- [EXTRAIT]:
::::

Le profanateur
de Philip K. Dick

critiqué par AmauryWatremez, le 30 décembre 2013
(Evreux - 54 ans)


La note:  étoiles
Le « 1984 » de Phil Dick
Dans ce livre, Philip K. Dick décrit une des dystopies dont il a le secret, les sots n'y verront qu'une anticipation qui serait maintenant une uchronie, les lecteurs avisés comprendront que comme d'habitude, l'auteur d'« Ubik » parle en fait de notre société et de ce qu'il avait entrevu de notre présent. Comme d'habitude chez Dick, on ne sait pas comment fonctionnent ses « mobilos » qui transportent les personnages, on ne sait pas à quoi cela ressemble, on ne sait pas ce qu'est exactement un « conapt » et les robots nécessitent encore des bandes magnétiques comme les ordinateurs de « Vermilion Sands » chez Ballard, mais ce n'est pas le plus important.

En 1987 a eu lieu sur terre une guerre nucléaire atroce qui a détruit quasiment toute l'humanité, celle-ci s'est reconstruite grâce à un certain Major Streiter et son idée d'un « Réarmement Moral » ou « Rémor » devenu le nombril, l '« omphalos » de la nouvelle société, représenté par un monument, une « spire », au milieu de Newer York, la capitale de ce monde, spire qui s'agrémente d'une statue du fameux « major ». Le rêve de chaque personne dans cette société est d'obtenir par leur comportement « exemplaire » un bail, un logement, le plus proche possible de ces deux édifices quitte pour cela à dénoncer leur voisin « pour son bien » encore.

Cette nouvelle humanité a colonisé l'espace, répandant partout cette société virtuellement idéale, mais morne, grise et qui renie l'humanité dans ce qu'elle a de plus précieux.

::::

- [CONSIGNE]:
Recopiez s'il vous plaît, sans rien changer, le passage de la critique du Profanateur ci-dessus qui commence à « Cette nouvelle humanité » et se termine à « de plus précieux. ».

- [DONNÉES FOURNIES]:
::::

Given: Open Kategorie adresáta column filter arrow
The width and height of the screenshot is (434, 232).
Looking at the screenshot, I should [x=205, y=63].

::::

- [RÉPONSE À LA CONSIGNE]:
Cette nouvelle humanité a colonisé l'espace, répandant partout cette société virtuellement idéale, mais morne, grise et qui renie l'humanité dans ce qu'elle a de plus précieux.